Teenager Trayvon Martin was shot dead as he returned home from buying sweets in Florida. But the man who shot him has yet to be arrested, as Washington Correspondent Matt Frei reports.
The shooting of Trayvon Martin, 17, will be investigated by a Florida grand jury as well as the US Department of Justice. It follows global outcry and one of the biggest petitions in history because the gunman, neighbourhood watch captain George Zimmerman, has not yet been arrested.
Representative Sheila Jackson Lee, member of the House Judiciary Committee, told Channel 4 News it has become “clear” that Trayvon’s civil rights were “violated”.
She said: “This young man was simply going home. The Sanford police department has done absolutely nothing.
“It is clear that the civil rights of this youngster have been violated.
“Mr Zimmerman is hiding behind a law of the state of Florida that says you can stand your ground if you’re attacked. The author of that bill said it’s not a bill to pursue and confront.
“So the question is what was Mr Zimmerman afraid of? Why did he shoot point-blank at this teenager? Why did he call him an ugly word?
“Was this a hate crime? Did he become a threat because he had dark skin?”
More than 500,000 people, many alerted by tweets from stars such as film director Spike Lee and musician Wyclef Jean, have signed a petition on Change.org, a social action website, calling for Mr Zimmerman to be arrested.

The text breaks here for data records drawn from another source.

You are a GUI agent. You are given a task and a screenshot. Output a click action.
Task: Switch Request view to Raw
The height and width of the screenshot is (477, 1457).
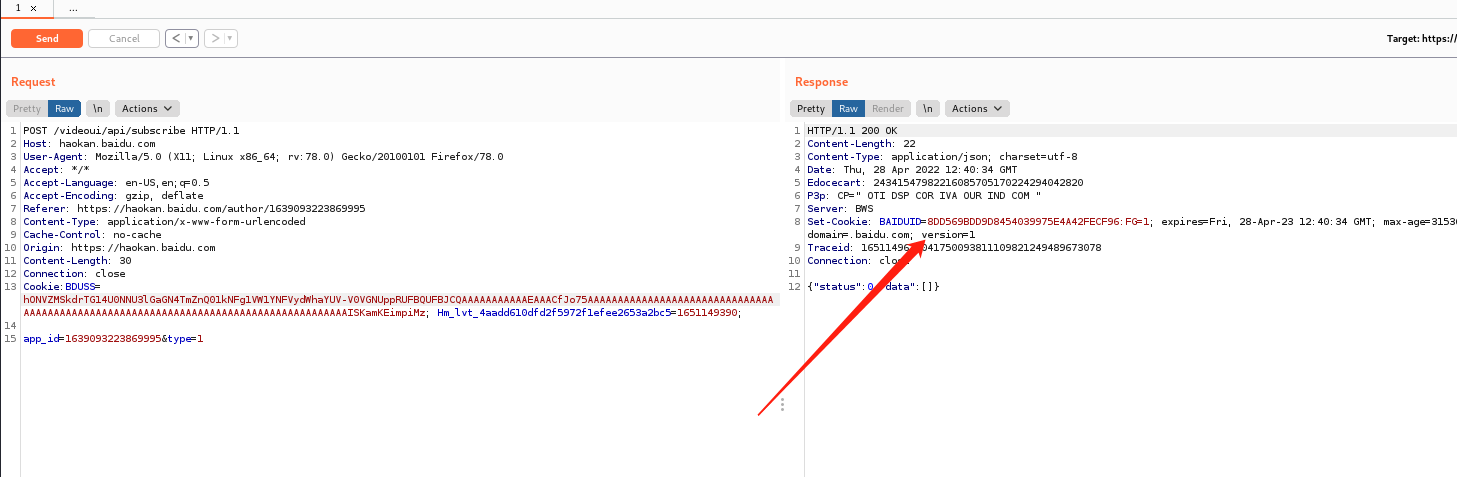[x=64, y=108]
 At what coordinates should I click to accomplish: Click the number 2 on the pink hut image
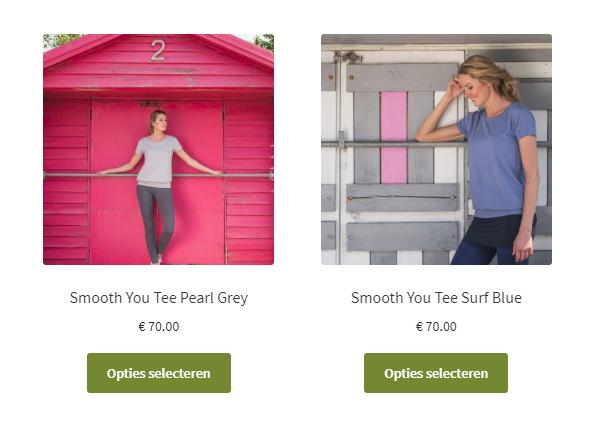click(158, 50)
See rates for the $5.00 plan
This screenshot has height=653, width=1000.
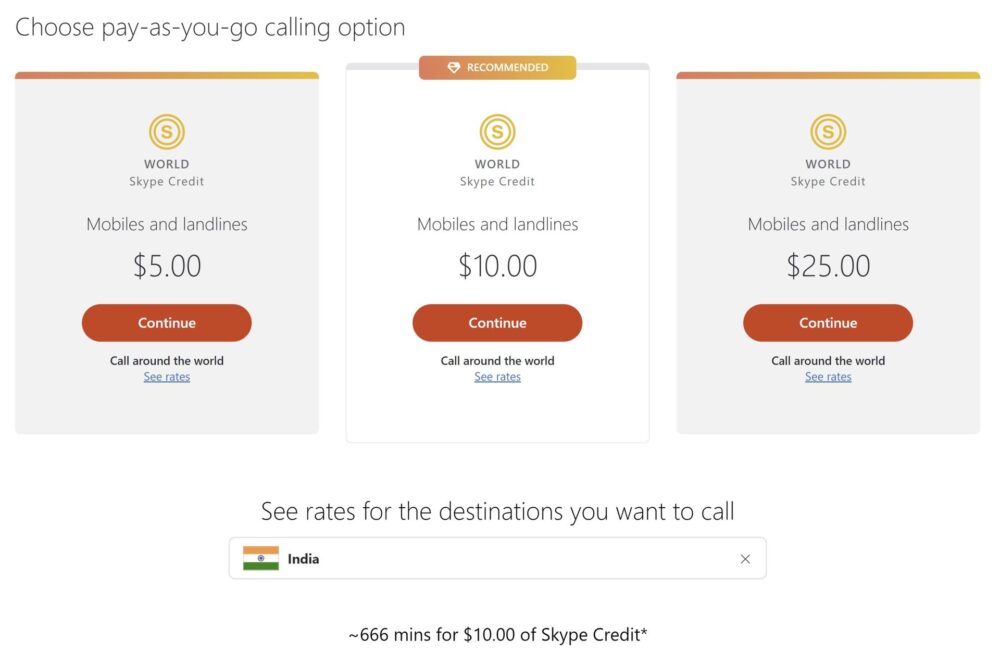point(166,377)
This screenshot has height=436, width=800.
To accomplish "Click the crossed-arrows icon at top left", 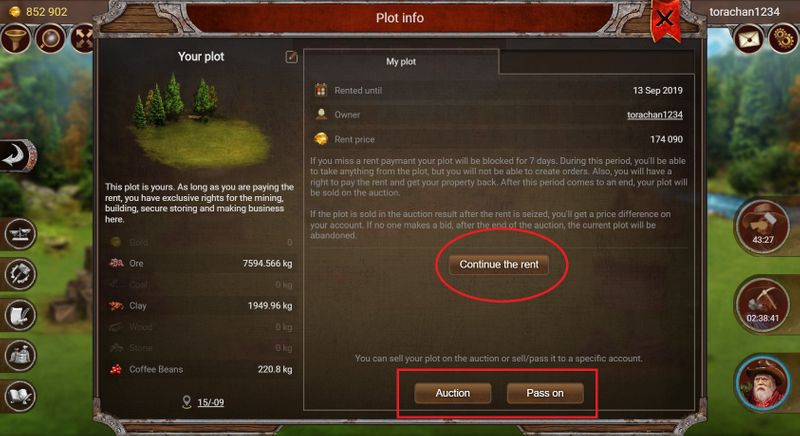I will click(83, 39).
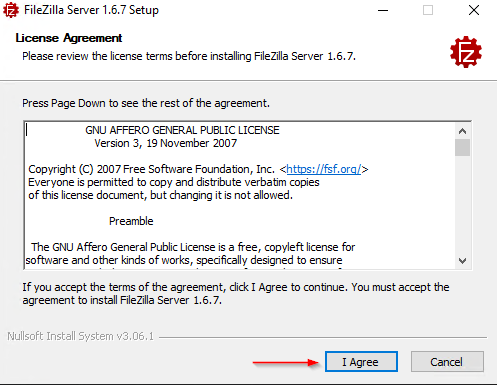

Jonathan Perri, criminal justice senior organiser for Change, told Channel 4 News: “This is the second largest petition [we have] ever hosted.
Wyclef Jean tweeted: "This is real Trayvon Martin was only 17 years old! if we let this slide they will keep killin 17 year olds your kid will be next!"
“It’s the powerful personal story of Trayvon’s parents… that is moving people all over the world to sign in support of this family. Social media platforms like Change.org, Twitter, and Facebook are the conduit for Trayvon’s parents’ story to get out to the world.”
Earlier, Trayvon’s mother Sybrina Fulton told reporters: “I would like to see an arrest. I would like to see this man brought to justice.”
The teenager’s last moments, on 26 February, came to light in phone records which show Trayvon spoke to a female friend shortly before he was shot. Family lawyer Ben Crump said the girl’s testimony shows that Mr Zimmerman targeted the teenager “because he was black”.
The girl told lawyers that Trayvon said he was being followed and that she had encouraged him to run. The teen was returning to watch a basketball game in the gated community in Sanford, after going to buy Skittles sweets and iced-tea.
“She knew details about what went on because he was telling her,” Crump said.
“Trayvon said, ‘Why you following me, man?'” and Zimmerman said, ‘What are you doing here?'” Crump said.
He said the girl could tell by Martin’s voice that he was then pushed. She thinks Martin’s mobile phone headset came off and then the call was disconnected.
Because of changes to Florida state law in 2005, prosecutors may not be able to charge Mr Zimmerman. Under the previous law, deadly force was allowed in self-defence only if they had tried to run away or otherwise avoid the danger.
Under the new law, there is no duty to retreat and it gives a resident of Florida the right “to stand his or her ground and meet force with force, including deadly force,” if he feels threatened.
The Justice Department said its investigation would examine the facts and circumstances of the shooting, and noted that with all federal civil rights crimes, the government must prove beyond a reasonable doubt that a person acted intentionally.
“Negligence, recklessness, mistakes and accidents are not prosecutable under the federal criminal civil rights laws,” the Justice Department said.
Jonathan Peri added: “The investigation could have a number of outcomes including the arrest of George Zimmerman or potentially finding misconduct within the Sanford Police Department for their investigation of the Trayvon’s killing.”
What is a grand jury?
A grand jury is a group of citizens, usually chosen from the same pool as trial jurors, that is sworn in by a court to hear a case. The grand jury is composed of between 12 and 23 people; and in the federal courts, between 16 and 23.